Holding my tongue has, at times, served me well; and speaking my mind has regretfully not. But truth be told, there have also been times when my silence has mistakenly supported some miscommunication, or bad behavior on the part of we humans, and I’ve deeply regretted not voicing myself.
But speaking my mind these days would find me mostly talking to myself. I’ve felt so terribly incognito and out of sorts that I don’t look or feel myself:
I’ve traveled a bit these last few weeks to some lovely state parks: South Llano River, Palmetto, Huntsville and places in between. I’ve walked and birded and tried to turn my sights on Mother Nature, looking for the good:
And then I’d have more RV issues. And here comes my not-so-proud-of-myself admission: I’m find solo travels in this RV to be so very difficult.
I’ve felt torn and tattered with fighting my RV’s unpredictable issues.
And then I’d experience the kindness of a stranger; someone camping that would note my predicament and offer help. Or someone that would gladly offer aid when I’d knock on their RV door, or approach their campsite with an embarrassed or emotional voice, in need of help.
Without the help of these others that I do not know, I’d have been stranded at Palmetto, unable to release a bound-up parking brake. Thanks to Fifth-Wheel Man, who responded to my knock on his and his wife’s trailer door, a wee bit early one cold morning.
Fifth-wheel Man listened to my plight; listened to my quaking voice as I read the less-than-useful information from the owner’s manual.
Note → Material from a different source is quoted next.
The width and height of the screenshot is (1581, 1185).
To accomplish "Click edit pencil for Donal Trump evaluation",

It was an uncomfortable situation for me, asking someone I did not know to sit in my driver’s seat.
I watched and listened and spoke as he attempted, with large-man strength, to exercise the lifeless parking brake handle. He pushed in the button and raised and lowered, as exactly described by the manual. The brake would not release; the handle would just “flop down” with no use.
Fifth-wheel Man and I reached the point of believing I would require a tow—and then one last extreme effort—and the brake released! We both let out a loud YEA!—and I embarrassedly had a release of water from my eyes, knowing that this kind man had just freed me to again take flight.
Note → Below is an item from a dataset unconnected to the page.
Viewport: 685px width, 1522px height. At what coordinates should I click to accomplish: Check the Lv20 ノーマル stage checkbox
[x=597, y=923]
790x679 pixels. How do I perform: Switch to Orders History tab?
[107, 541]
Thanks to camper-strangers Mike and Terri for Mike’s crawling under the RV with me to gain me courage to study the LP tank plumbing. We two strangers, with only lower legs and feet visible, crawled under the RV to find a likely valve, and to discuss the safety of a “lefty loosey” maneuver of it. Lefty loosey we did, and I now have LP furnace capability! (Special thanks to Terri for being on the ready if she heard a loud explosion!)
And thanks to Don for providing the hand-strength to disconnect my leaking “quick-connect” hose fittings. My lack of hand strength is one of several items I’d like to address with Mother Nature regarding Her design of we women-folk.
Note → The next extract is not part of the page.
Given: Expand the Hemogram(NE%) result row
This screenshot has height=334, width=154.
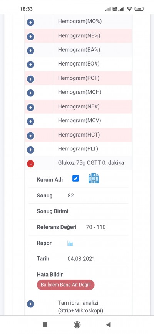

Everything that came so easy in the Airstream seems so difficult in the Winnebago. Everything that I once loved about family and community, I now so hate, traveling my one life, solo.
And so I’ve returned to my stick house with some difficult decisions to make. Much of the RV brokenness is repairable; but its body-jarring ride is not. A local Mercedes dealership, specializing in the Sprinter chassis, confirmed that “constraint”. And as of eleven years ago, my body’s brokenness cannot function with such a harsh ride, without furthering serious damage.
And so I’m at a loss for what happens next. Feeling out of sorts is an understatement for seeking a reinvention of my purpose and goals.
But I give thanks to those unknown camper-folk whose actions made me not feel incognito. They saw; they heard; they helped. Actions speak so much louder than words.